Когда по указанию арестованных в Париже Ландезена стали открыто обвинять в провокации, то от имени многих эмигрантов к Ландезену пришел Серебряков и стал настаивать на том, чтоб он немедленно скрылся. Ландезен протестовал против обвинения в провокации и особенно сильно ругал меня, но, конечно, немедленно же скрылся из Парижа.
Верившие Ландезену и потом еще долго его защищали. В 1903 г., когда я был у Баха в Женеве и в присутствии эмигранта Билита упомянул о Ландезене, то он стал о нем говорить как о добродушном, добром, честном товарище, которого я загубил, обвиняя его, как провокатора.
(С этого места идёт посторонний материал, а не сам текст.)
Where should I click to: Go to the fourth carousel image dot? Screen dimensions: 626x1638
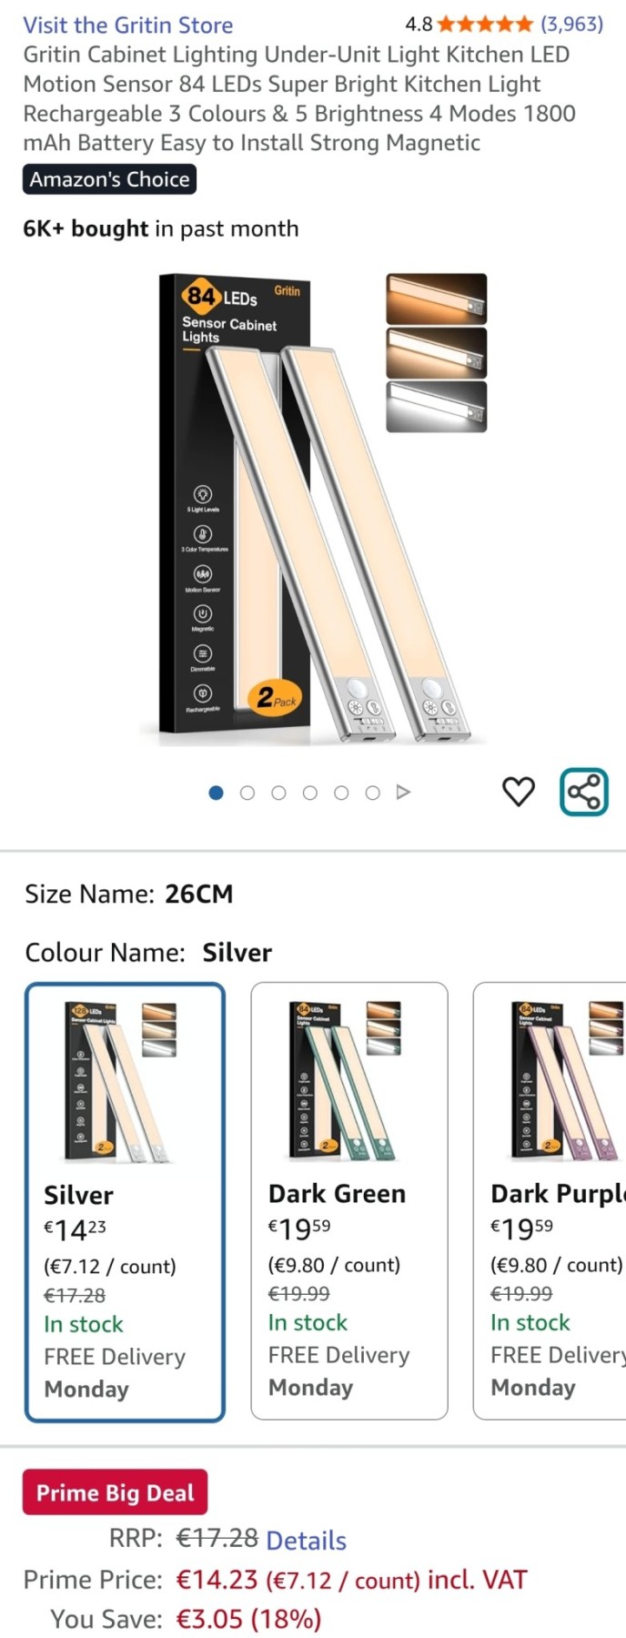click(x=309, y=793)
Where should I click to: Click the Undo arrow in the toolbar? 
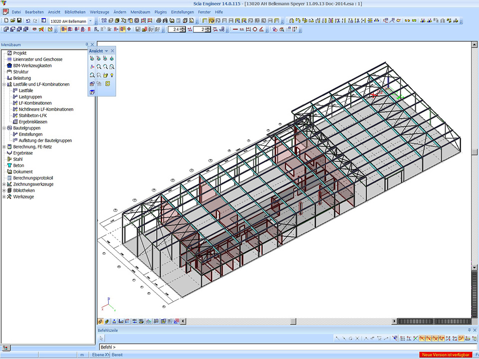point(28,21)
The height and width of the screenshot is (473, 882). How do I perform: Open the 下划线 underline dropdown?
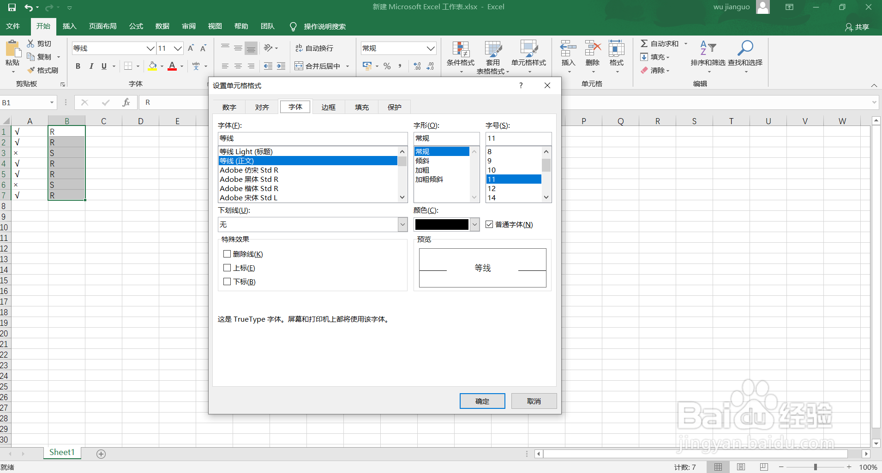(402, 224)
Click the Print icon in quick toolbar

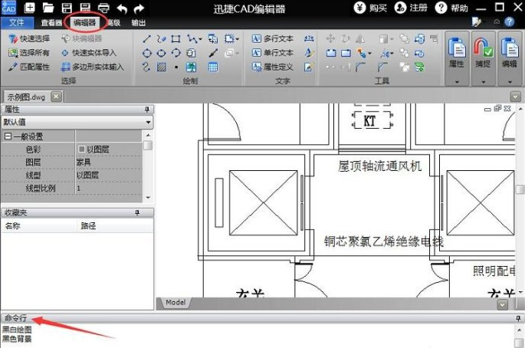pyautogui.click(x=103, y=8)
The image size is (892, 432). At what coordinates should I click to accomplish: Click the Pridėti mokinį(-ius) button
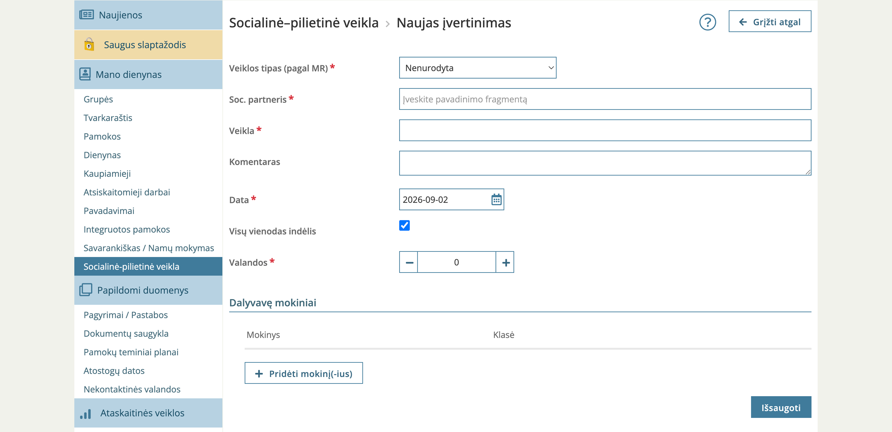click(x=304, y=373)
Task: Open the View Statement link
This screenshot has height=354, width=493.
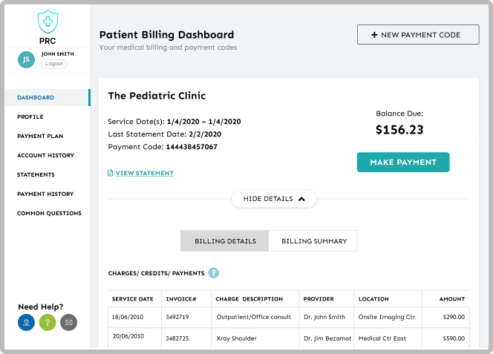Action: (144, 173)
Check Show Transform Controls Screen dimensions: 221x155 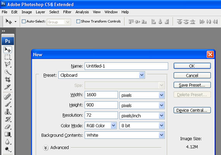tap(78, 21)
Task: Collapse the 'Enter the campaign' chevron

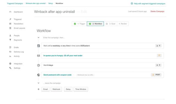Action: pos(39,37)
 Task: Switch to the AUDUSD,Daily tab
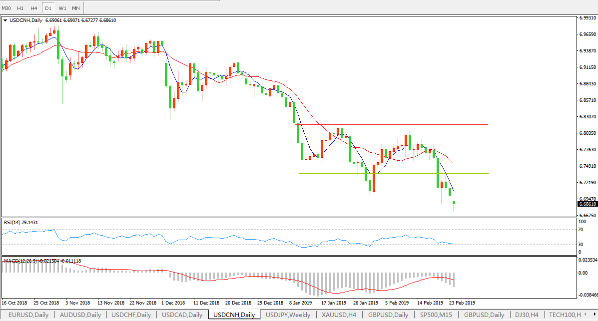tap(80, 315)
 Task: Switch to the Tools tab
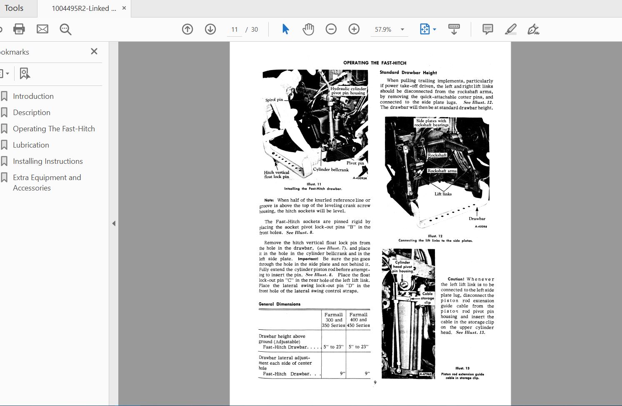point(14,8)
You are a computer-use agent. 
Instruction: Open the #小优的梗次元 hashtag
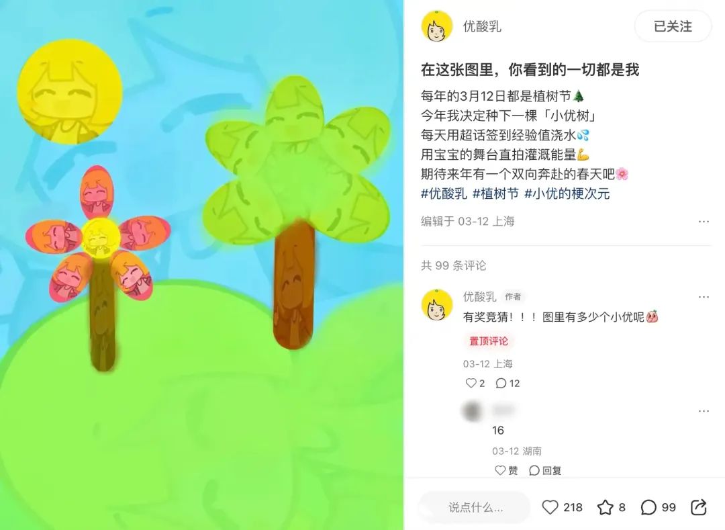(567, 193)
По словам Баха и Билита, Ландезен, чтобы избежать ареста, должен был уехать в Южную Америку — Чили или в Аргентину, где спустя некоторое время он и умер. Они смеялись над тем, что я все еще — даже в 1903 г. — могу считать его провокатором, и находили это какой-то нелепостью, не требующей даже опровержения.
Только впоследствии вполне выяснилась история с Ландезеном.
В 1882-83 гг. Ландезен, совсем молодым, когда он еще назывался Геккельманом, был заагентурен Судейкиным и по его указаниям занялся провокацией среди народовольцев. При участии Ландезена Якубович и его товарищи поставили тайную типографию в Дерите и стали печатать орган партии «Молодой Народной Воли».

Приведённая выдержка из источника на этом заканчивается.